Hi, I’m Nick and I don’t want to feel myself when I call obj._meta as if I 
am committing a mortal sin.


I thought that refactoring Meta objects and make it usable is a promising 
contribution for the community, because there are a lot of situation when 
accessing _meta attributes and methods can save a lot of developers time: 
you can find hundreds real-life examples on Stackoverflow.com where people 
use _meta, but make a remark that it’s private, not recommended to use in 
general and should be covered with unit tests (yeah, that’s great, but not 
when you had to cover framework’s code). It also may be useful for those 
who chose to encapsulate their business logic in a “fat” models instead of 
views (can't imagine such use case of meta right now) since I think it’s a 
really good way to architect Django’s apps.

As for me, I’m currently using Django-nonrel and, for example, I had to 
survive without multi table inheritance, so I really need to know many 
information about model classes and instances that is available but like 
forbidden fruit.
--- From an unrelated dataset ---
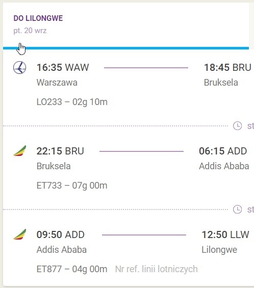This screenshot has width=254, height=288.
Task: Click the 16:35 WAW departure time
Action: point(63,67)
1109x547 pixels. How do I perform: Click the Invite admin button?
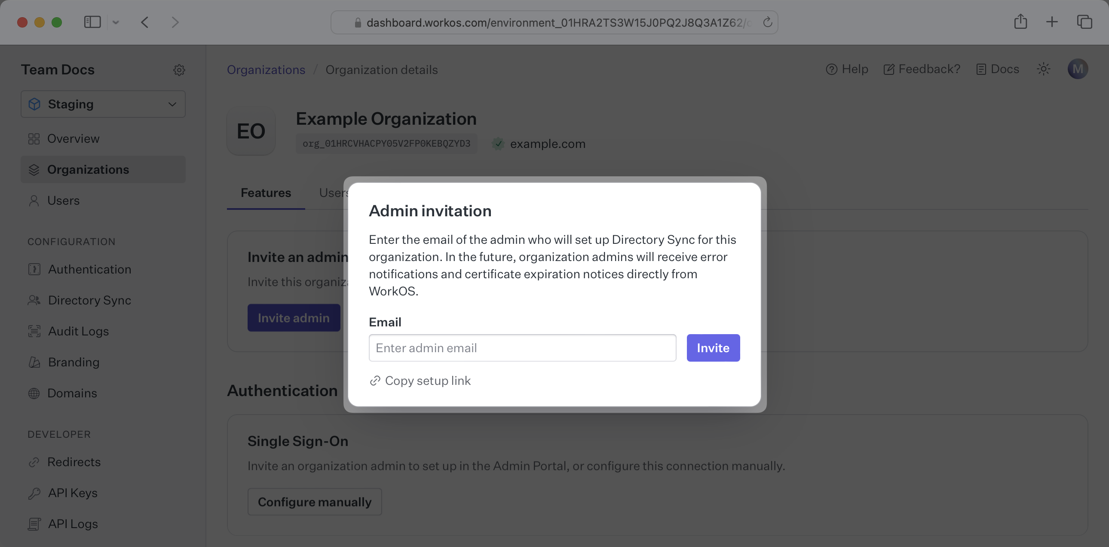click(294, 317)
It’s time to change that! :)


Many of those for whom the Django is made are think: if it is written in 
the documentation -- then it can and should be used. If not -- don't even 
touch this. That’s the first reason why documenting Meta is the most 
responsible task. Second is that documentation (and the api itself, of 
course) should warn the user against destructive use of the object's 
interior.

So, I’m as non-native English speaker, may seem at first glance not the 
best candidate for this, but I will put a lot of effort to find the best 
person for review of what I will write and the Django’s docs writing style 
looks very laconic.

I am a little scared to work under hood of Django, but more challenging -- 
is more interesting.
Any help with this project would be greatly appreciated!


*Brief plan:*


1. Learn what actually supposed to be opened.
I mean we have a few options. We can make stable and expose the whole 
obj._meta; we can make stable obj._meta, document it as well, but point 
some things which are really necessary for developers to obj.meta since 
it’s sound more comfortable to use and bonus points for backwards 
compatibility if any issues will appear.

2. Have fun while exploring Django so deeply (Options class and other meta 
related code).

3. Clean up related classes.

4. Write some unit tests that supposed to be self-documented my point of 
view on how API should looks like consequently. Ask Russell Keith-Magee (as 
my mentor) for master class about how API actually should looks like.
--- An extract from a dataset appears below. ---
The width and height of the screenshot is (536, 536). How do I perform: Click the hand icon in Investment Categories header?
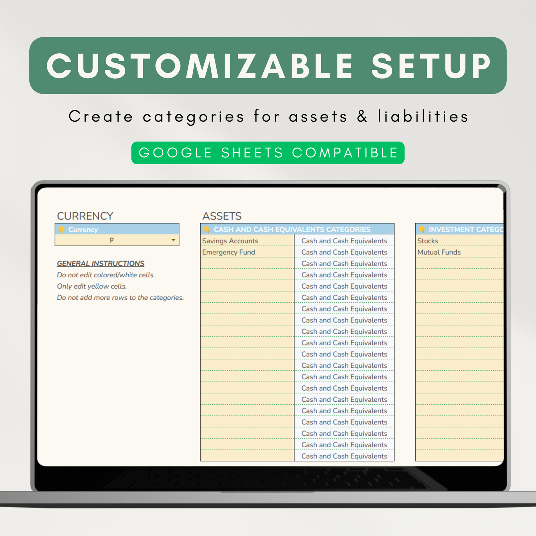pyautogui.click(x=422, y=230)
5. Do what developers usually do. Write brilliant clean code.

6. Cover all that with docs and examples.

7. Make sure that all is meets the requirements of Django standards.


*A bit about myself:*

Born and still in Ukraine. 21 years old. Last 5 years of my life I’m busy 
doing cool and not cool stuff using my programming skills (a couple of 
years in Django). In 2012 I've founded a Google Developer Group (GDG) 
community in my city, so sometimes we hold different events for developers. 
It would be really great if we could hold a Django thematic event with help 
of Django community!

By the way, I am happy to help students in this mail-list by answering 
questions as a student that are previously participated in gsoc.